-- MATERIALS PROVIDED follows --

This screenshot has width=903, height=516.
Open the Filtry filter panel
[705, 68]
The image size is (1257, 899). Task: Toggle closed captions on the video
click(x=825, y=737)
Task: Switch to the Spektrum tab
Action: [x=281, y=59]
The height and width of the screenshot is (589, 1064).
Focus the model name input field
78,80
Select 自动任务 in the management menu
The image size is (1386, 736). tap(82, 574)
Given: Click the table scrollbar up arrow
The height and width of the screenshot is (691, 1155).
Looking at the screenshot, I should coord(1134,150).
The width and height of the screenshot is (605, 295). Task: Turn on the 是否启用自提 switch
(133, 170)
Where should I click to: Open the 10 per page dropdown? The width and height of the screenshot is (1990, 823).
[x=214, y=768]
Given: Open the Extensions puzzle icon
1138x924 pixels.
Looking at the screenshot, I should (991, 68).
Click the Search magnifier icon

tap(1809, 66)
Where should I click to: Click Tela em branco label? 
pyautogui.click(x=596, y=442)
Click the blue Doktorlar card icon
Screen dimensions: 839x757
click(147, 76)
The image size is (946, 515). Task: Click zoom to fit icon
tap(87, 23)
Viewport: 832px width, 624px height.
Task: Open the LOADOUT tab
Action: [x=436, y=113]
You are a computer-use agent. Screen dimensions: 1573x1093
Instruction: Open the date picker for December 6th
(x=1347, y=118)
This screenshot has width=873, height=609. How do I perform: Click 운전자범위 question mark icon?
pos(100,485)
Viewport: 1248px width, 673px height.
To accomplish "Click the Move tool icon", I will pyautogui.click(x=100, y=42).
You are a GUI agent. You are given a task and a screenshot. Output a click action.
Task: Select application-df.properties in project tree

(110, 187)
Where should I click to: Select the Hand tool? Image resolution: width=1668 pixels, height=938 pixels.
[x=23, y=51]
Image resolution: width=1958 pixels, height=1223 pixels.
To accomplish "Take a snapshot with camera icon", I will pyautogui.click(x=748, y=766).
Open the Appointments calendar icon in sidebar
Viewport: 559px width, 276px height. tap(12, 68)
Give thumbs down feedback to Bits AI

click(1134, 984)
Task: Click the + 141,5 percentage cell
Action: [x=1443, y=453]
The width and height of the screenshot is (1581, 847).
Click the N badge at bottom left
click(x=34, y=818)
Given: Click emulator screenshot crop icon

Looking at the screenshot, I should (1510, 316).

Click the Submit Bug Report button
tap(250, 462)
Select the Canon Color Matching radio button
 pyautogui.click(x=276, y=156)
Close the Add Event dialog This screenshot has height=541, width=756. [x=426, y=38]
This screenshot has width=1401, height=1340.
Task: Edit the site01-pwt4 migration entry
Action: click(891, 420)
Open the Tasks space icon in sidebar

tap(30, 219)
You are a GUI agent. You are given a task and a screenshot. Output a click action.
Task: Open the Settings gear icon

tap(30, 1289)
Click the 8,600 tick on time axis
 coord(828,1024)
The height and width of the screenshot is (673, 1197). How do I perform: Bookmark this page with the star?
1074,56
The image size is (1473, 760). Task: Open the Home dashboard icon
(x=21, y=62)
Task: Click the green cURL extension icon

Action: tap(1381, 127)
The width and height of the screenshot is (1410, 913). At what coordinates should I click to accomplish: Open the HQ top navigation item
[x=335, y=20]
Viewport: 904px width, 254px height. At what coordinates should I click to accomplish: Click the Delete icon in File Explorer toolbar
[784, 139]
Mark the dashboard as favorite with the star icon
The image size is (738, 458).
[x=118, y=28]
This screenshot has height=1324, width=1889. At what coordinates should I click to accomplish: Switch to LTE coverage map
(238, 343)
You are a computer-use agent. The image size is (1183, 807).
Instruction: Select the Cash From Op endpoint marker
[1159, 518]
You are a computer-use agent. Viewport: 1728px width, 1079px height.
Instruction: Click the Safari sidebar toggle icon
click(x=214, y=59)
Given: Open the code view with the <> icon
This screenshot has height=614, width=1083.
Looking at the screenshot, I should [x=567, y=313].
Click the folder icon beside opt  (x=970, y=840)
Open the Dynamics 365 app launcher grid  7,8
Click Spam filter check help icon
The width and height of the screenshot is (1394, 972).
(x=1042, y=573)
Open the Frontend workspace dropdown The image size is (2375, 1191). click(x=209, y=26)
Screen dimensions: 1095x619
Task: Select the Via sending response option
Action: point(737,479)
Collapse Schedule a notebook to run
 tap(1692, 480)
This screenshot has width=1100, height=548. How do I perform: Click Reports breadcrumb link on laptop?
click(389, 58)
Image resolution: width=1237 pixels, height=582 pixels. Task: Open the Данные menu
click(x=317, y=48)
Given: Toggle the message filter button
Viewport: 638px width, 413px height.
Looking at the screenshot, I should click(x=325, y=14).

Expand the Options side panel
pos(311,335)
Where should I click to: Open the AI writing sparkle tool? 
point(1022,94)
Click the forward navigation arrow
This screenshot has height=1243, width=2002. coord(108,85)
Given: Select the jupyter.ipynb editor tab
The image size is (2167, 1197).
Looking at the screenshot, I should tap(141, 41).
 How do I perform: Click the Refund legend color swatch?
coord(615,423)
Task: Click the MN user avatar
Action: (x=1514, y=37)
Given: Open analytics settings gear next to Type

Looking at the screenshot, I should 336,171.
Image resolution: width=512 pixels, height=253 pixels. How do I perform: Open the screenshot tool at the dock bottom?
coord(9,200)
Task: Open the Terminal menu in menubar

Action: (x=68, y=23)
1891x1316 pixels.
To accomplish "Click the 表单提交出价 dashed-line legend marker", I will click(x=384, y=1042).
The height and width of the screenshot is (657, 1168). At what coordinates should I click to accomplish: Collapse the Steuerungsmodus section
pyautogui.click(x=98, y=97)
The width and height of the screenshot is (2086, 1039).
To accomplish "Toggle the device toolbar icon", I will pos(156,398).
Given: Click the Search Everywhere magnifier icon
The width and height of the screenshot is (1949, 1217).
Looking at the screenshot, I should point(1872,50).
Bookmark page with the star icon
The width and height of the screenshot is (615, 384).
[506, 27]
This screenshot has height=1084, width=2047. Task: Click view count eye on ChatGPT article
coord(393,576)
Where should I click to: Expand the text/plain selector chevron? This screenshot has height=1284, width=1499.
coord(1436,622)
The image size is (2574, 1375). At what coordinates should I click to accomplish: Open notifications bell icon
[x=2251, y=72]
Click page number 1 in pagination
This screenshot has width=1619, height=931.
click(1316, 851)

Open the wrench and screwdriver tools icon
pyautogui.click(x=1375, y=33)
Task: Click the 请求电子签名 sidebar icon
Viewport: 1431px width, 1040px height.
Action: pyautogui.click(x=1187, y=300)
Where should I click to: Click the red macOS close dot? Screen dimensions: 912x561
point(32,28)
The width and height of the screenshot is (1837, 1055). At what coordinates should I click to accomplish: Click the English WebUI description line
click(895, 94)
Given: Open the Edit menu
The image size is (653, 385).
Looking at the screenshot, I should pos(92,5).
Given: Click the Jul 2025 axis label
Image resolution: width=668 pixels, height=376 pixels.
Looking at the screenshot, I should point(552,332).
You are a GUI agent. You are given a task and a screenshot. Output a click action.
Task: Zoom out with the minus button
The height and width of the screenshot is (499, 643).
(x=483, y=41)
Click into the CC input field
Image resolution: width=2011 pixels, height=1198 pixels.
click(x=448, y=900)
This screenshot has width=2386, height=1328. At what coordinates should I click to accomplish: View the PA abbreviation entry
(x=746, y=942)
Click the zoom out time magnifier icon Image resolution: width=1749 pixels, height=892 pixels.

-- MATERIALS PROVIDED concluded --

DIRECTIONS FOR THIS TASK: Could you reproduce all of the entries exactly as they appear?

RESULT:
This screenshot has width=903, height=516.
Open the Filtry filter panel
[705, 68]
The image size is (1257, 899). Task: Toggle closed captions on the video
click(x=825, y=737)
Task: Switch to the Spektrum tab
Action: [x=281, y=59]
The height and width of the screenshot is (589, 1064).
Focus the model name input field
78,80
Select 自动任务 in the management menu
The image size is (1386, 736). tap(82, 574)
Given: Click the table scrollbar up arrow
The height and width of the screenshot is (691, 1155).
Looking at the screenshot, I should coord(1134,150).
The width and height of the screenshot is (605, 295). Task: Turn on the 是否启用自提 switch
(133, 170)
Where should I click to: Open the 10 per page dropdown? The width and height of the screenshot is (1990, 823).
[x=214, y=768]
Given: Open the Extensions puzzle icon
1138x924 pixels.
Looking at the screenshot, I should (991, 68).
Click the Search magnifier icon

tap(1809, 66)
Where should I click to: Click Tela em branco label? 
pyautogui.click(x=596, y=442)
Click the blue Doktorlar card icon
Screen dimensions: 839x757
click(147, 76)
The image size is (946, 515). Task: Click zoom to fit icon
tap(87, 23)
Viewport: 832px width, 624px height.
Task: Open the LOADOUT tab
Action: [x=436, y=113]
You are a computer-use agent. Screen dimensions: 1573x1093
Instruction: Open the date picker for December 6th
(x=1347, y=118)
This screenshot has width=873, height=609. How do I perform: Click 운전자범위 question mark icon?
pos(100,485)
Viewport: 1248px width, 673px height.
To accomplish "Click the Move tool icon", I will pyautogui.click(x=100, y=42).
You are a GUI agent. You are given a task and a screenshot. Output a click action.
Task: Select application-df.properties in project tree

(110, 187)
Where should I click to: Select the Hand tool? Image resolution: width=1668 pixels, height=938 pixels.
[x=23, y=51]
Image resolution: width=1958 pixels, height=1223 pixels.
To accomplish "Take a snapshot with camera icon", I will pyautogui.click(x=748, y=766).
Open the Appointments calendar icon in sidebar
Viewport: 559px width, 276px height. tap(12, 68)
Give thumbs down feedback to Bits AI

click(1134, 984)
Task: Click the + 141,5 percentage cell
Action: [x=1443, y=453]
The width and height of the screenshot is (1581, 847).
Click the N badge at bottom left
click(x=34, y=818)
Given: Click emulator screenshot crop icon

Looking at the screenshot, I should (1510, 316).

Click the Submit Bug Report button
tap(250, 462)
Select the Canon Color Matching radio button
 pyautogui.click(x=276, y=156)
Close the Add Event dialog This screenshot has height=541, width=756. [x=426, y=38]
This screenshot has width=1401, height=1340.
Task: Edit the site01-pwt4 migration entry
Action: click(891, 420)
Open the Tasks space icon in sidebar

tap(30, 219)
You are a GUI agent. You are given a task and a screenshot. Output a click action.
Task: Open the Settings gear icon

tap(30, 1289)
Click the 8,600 tick on time axis
 coord(828,1024)
The height and width of the screenshot is (673, 1197). How do I perform: Bookmark this page with the star?
1074,56
The image size is (1473, 760). Task: Open the Home dashboard icon
(x=21, y=62)
Task: Click the green cURL extension icon

Action: tap(1381, 127)
The width and height of the screenshot is (1410, 913). At what coordinates should I click to accomplish: Open the HQ top navigation item
[x=335, y=20]
Viewport: 904px width, 254px height. At what coordinates should I click to accomplish: Click the Delete icon in File Explorer toolbar
[784, 139]
Mark the dashboard as favorite with the star icon
The image size is (738, 458).
[x=118, y=28]
This screenshot has height=1324, width=1889. At what coordinates should I click to accomplish: Switch to LTE coverage map
(238, 343)
You are a computer-use agent. The image size is (1183, 807).
Instruction: Select the Cash From Op endpoint marker
[1159, 518]
You are a computer-use agent. Viewport: 1728px width, 1079px height.
Instruction: Click the Safari sidebar toggle icon
click(x=214, y=59)
Given: Open the code view with the <> icon
This screenshot has height=614, width=1083.
Looking at the screenshot, I should [x=567, y=313].
Click the folder icon beside opt  (x=970, y=840)
Open the Dynamics 365 app launcher grid  7,8
Click Spam filter check help icon
The width and height of the screenshot is (1394, 972).
(x=1042, y=573)
Open the Frontend workspace dropdown The image size is (2375, 1191). click(x=209, y=26)
Screen dimensions: 1095x619
Task: Select the Via sending response option
Action: point(737,479)
Collapse Schedule a notebook to run
 tap(1692, 480)
This screenshot has width=1100, height=548. How do I perform: Click Reports breadcrumb link on laptop?
click(389, 58)
Image resolution: width=1237 pixels, height=582 pixels. Task: Open the Данные menu
click(x=317, y=48)
Given: Toggle the message filter button
Viewport: 638px width, 413px height.
Looking at the screenshot, I should click(x=325, y=14).

Expand the Options side panel
pos(311,335)
Where should I click to: Open the AI writing sparkle tool? 
point(1022,94)
Click the forward navigation arrow
This screenshot has height=1243, width=2002. coord(108,85)
Given: Select the jupyter.ipynb editor tab
The image size is (2167, 1197).
Looking at the screenshot, I should tap(141, 41).
 How do I perform: Click the Refund legend color swatch?
coord(615,423)
Task: Click the MN user avatar
Action: (x=1514, y=37)
Given: Open analytics settings gear next to Type

Looking at the screenshot, I should 336,171.
Image resolution: width=512 pixels, height=253 pixels. How do I perform: Open the screenshot tool at the dock bottom?
coord(9,200)
Task: Open the Terminal menu in menubar

Action: (x=68, y=23)
1891x1316 pixels.
To accomplish "Click the 表单提交出价 dashed-line legend marker", I will click(x=384, y=1042).
The height and width of the screenshot is (657, 1168). At what coordinates should I click to accomplish: Collapse the Steuerungsmodus section
pyautogui.click(x=98, y=97)
The width and height of the screenshot is (2086, 1039).
To accomplish "Toggle the device toolbar icon", I will pos(156,398).
Given: Click the Search Everywhere magnifier icon
The width and height of the screenshot is (1949, 1217).
Looking at the screenshot, I should point(1872,50).
Bookmark page with the star icon
The width and height of the screenshot is (615, 384).
[506, 27]
This screenshot has height=1084, width=2047. Task: Click view count eye on ChatGPT article
coord(393,576)
Where should I click to: Expand the text/plain selector chevron? This screenshot has height=1284, width=1499.
coord(1436,622)
The image size is (2574, 1375). At what coordinates should I click to accomplish: Open notifications bell icon
[x=2251, y=72]
Click page number 1 in pagination
This screenshot has width=1619, height=931.
click(1316, 851)

Open the wrench and screwdriver tools icon
pyautogui.click(x=1375, y=33)
Task: Click the 请求电子签名 sidebar icon
Viewport: 1431px width, 1040px height.
Action: pyautogui.click(x=1187, y=300)
Where should I click to: Click the red macOS close dot? Screen dimensions: 912x561
point(32,28)
The width and height of the screenshot is (1837, 1055). At what coordinates should I click to accomplish: Click the English WebUI description line
click(895, 94)
Given: Open the Edit menu
The image size is (653, 385).
Looking at the screenshot, I should pos(92,5).
Given: Click the Jul 2025 axis label
Image resolution: width=668 pixels, height=376 pixels.
Looking at the screenshot, I should point(552,332).
You are a GUI agent. You are given a task and a screenshot. Output a click action.
Task: Zoom out with the minus button
The height and width of the screenshot is (499, 643).
(x=483, y=41)
Click into the CC input field
Image resolution: width=2011 pixels, height=1198 pixels.
click(x=448, y=900)
This screenshot has width=2386, height=1328. At what coordinates should I click to accomplish: View the PA abbreviation entry
(x=746, y=942)
Click the zoom out time magnifier icon Image resolution: width=1749 pixels, height=892 pixels.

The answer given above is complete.